Contains the template, instructions, and assignment for Network Ownership and Interconnection module.
The goal of this assignment is to understand the interconnection (and associated business) relationships between Internet-attached networks. Large transit provider networks have thousands of customers, and significantly more complex routing than small networks with only a few or no customers. In this assignment, you will become familiar with some Internet interconnection datasets provided by CAIDA, and use such datasets to explore business relationships that underlie the interconnection topology. Specifically, you will explore the following two datasets:
- CAIDA AS Organizations Dataset
- CAIDA AS Relationships Dataset Using the above datasets, you will study various aspects of Internet organizations, including the number of ASes they own and number of customers they have.
CAIDA uses WHOIS information available from Regional and National Internet Registries to infer a mapping from AS numbers to the organizational entities that operate them. In this section you will learn to parse the CAIDA AS Organizations dataset and analyze the parsed result. Recommended reading: Inferring Routing Relationships: AS Relationships, Customer Cones, and Validation (2013) Relevant dataset: CAIDA’s AS Relationships Data AS2Org: Mapping ASes to Organizations (used in Assignment #2)

## EXERCISES
**1.** According to the assignment description, what information does CAIDA use to infer a mapping from AS numbers to the organizations that operate them?
**2.** List the three things that the first line of the assignment description says the module contains.
**3.** Continue the assignment description from its final line, adding the next few sentences.

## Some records
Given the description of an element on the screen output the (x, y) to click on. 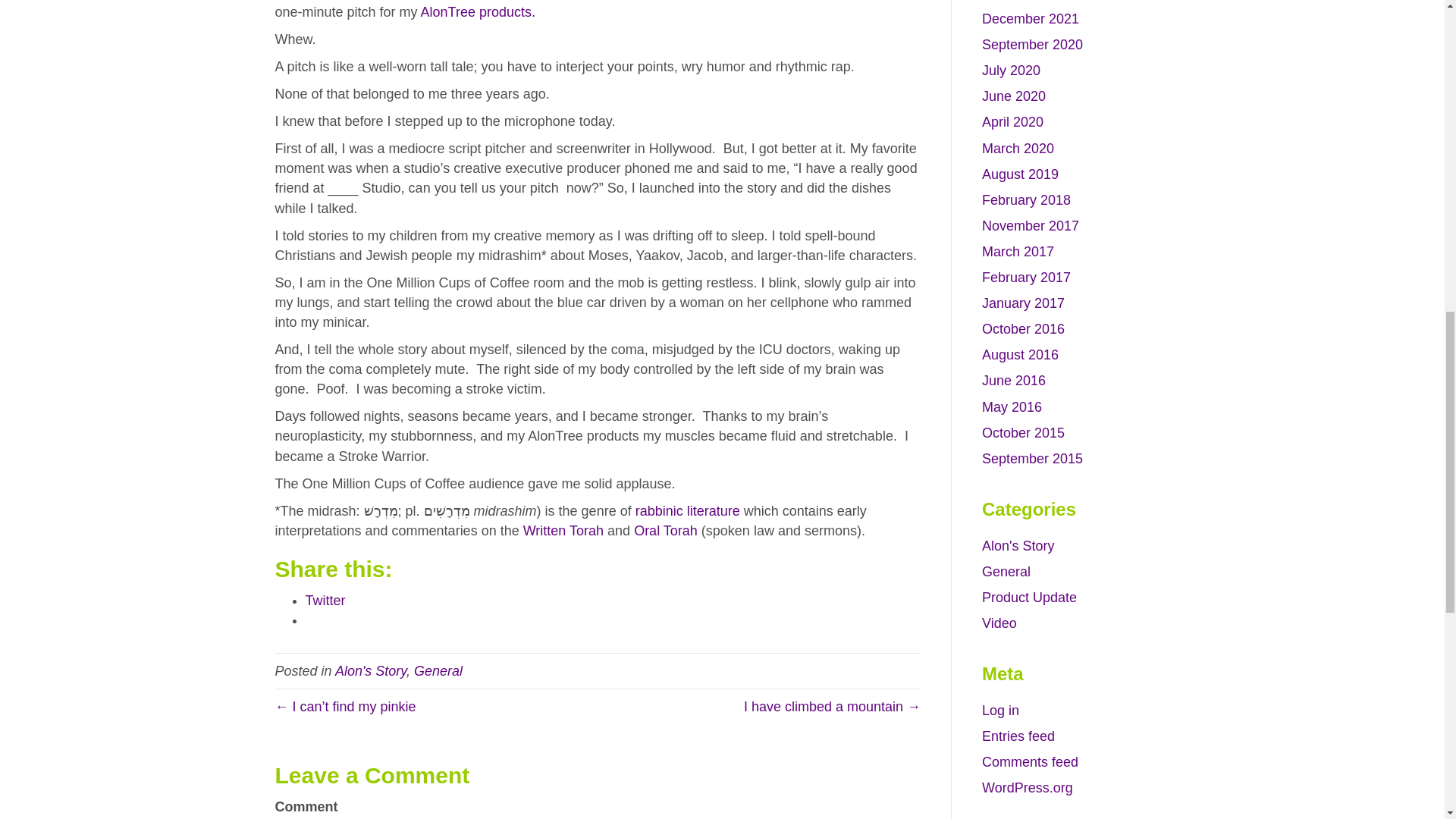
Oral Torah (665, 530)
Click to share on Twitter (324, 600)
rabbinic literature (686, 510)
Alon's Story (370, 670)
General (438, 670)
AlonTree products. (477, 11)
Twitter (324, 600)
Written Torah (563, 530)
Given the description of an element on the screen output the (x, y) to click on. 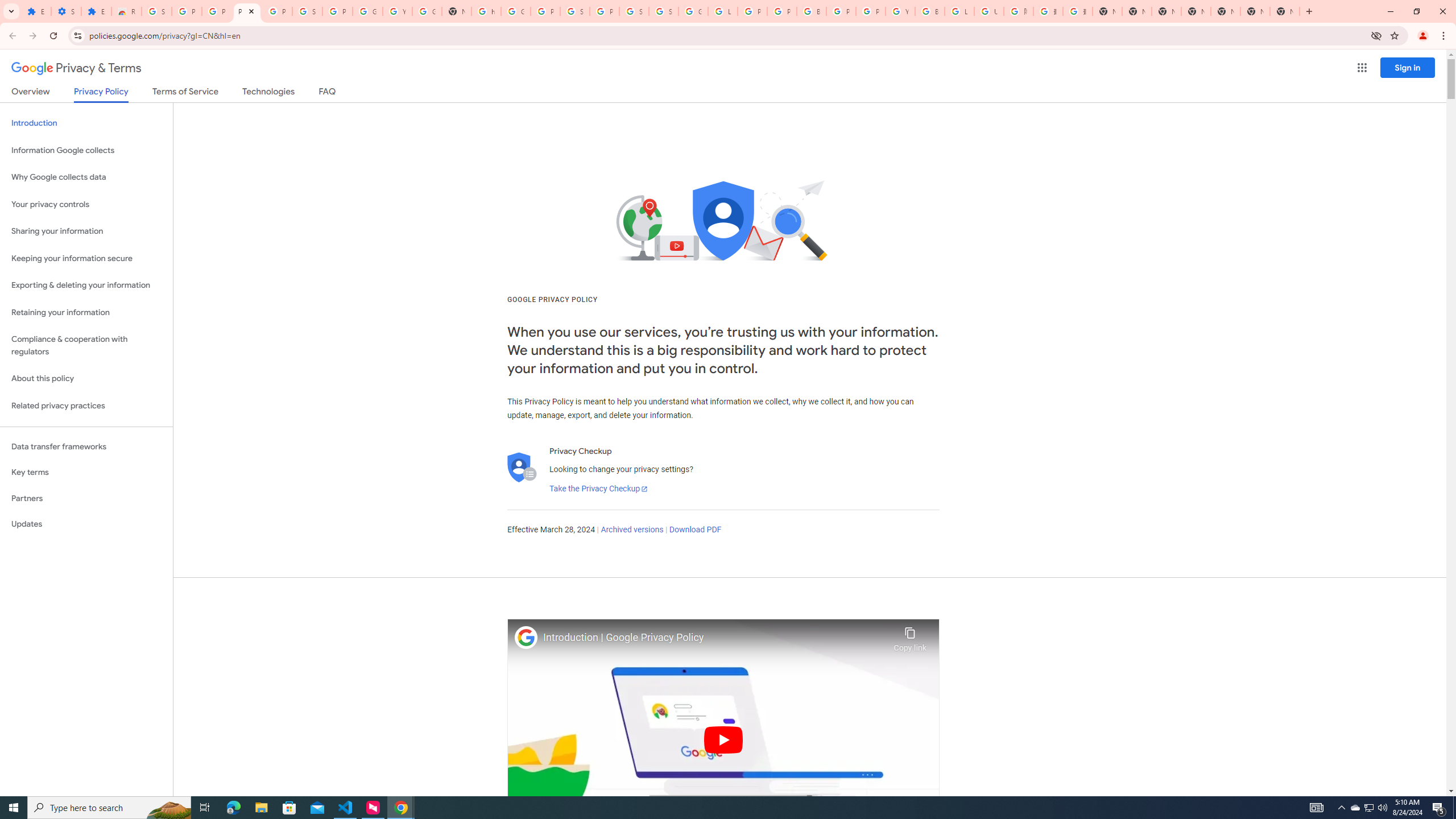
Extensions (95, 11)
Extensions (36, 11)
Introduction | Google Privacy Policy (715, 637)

## RESPONSES IN ORDER
**1.** WHOIS information available from Regional and National Internet Registries.

**2.** The template, the instructions, and the assignment.

**3.**
The CAIDA AS Organizations data set can be accessed at: https://www.caida.org/catalog/datasets/as-organizations/. In the webpage from the link above, click Download AS Organizations Dataset and fill out the access request form. Then you will be redirected to the data directory page with a list of AS Organization data files. You will download 20260201.as-org2info.txt.gz to complete the tasks in Section 2. For convenience, the file is also provided here: https://s3-west.nrp-nautilus.io/as-org/20260201.as-org2info.txt.gz
The as2org files contain two different types of entries: the AS number entry and the organization entry. An AS number entry maps an AS number to an org_id, which can later be mapped to an organization. An example of the AS number entry is shown below:
# format: aut|changed|aut_name|org_id|opaque_id|source 1|20120224|LVLT-1|LVLT-ARIN|e5e3b9c13678dfc483fb1f819d70883c_ARIN|ARIN
An organization entry maps an org_id to the organization name. An example of the organization entry is shown below:
# format: org_id |changed |name |country|source
LVLT-ARIN|20120130|Level 3 Communications, Inc.|US |ARIN
Explanation of field names. Fields relevant to this assignment are in bold:
- aut: autonomous system (AS) number
- source: RIR region the AS number/org is registered in
- name: Organization name
- changed: Date when the entry was last modified
- aut_name: Name of the AS
- org_id: Organization ID
- opaque_id: ID of this entry, generated by the RIR
- country: Country where the organization is registered
To parse an AS Organizations file and obtain an AS number to organization name mapping, you will first need to do the following:
- Parse the AS number entry to map an AS number to its org_id.
- Parse the organization entry to map an org_id to its company name.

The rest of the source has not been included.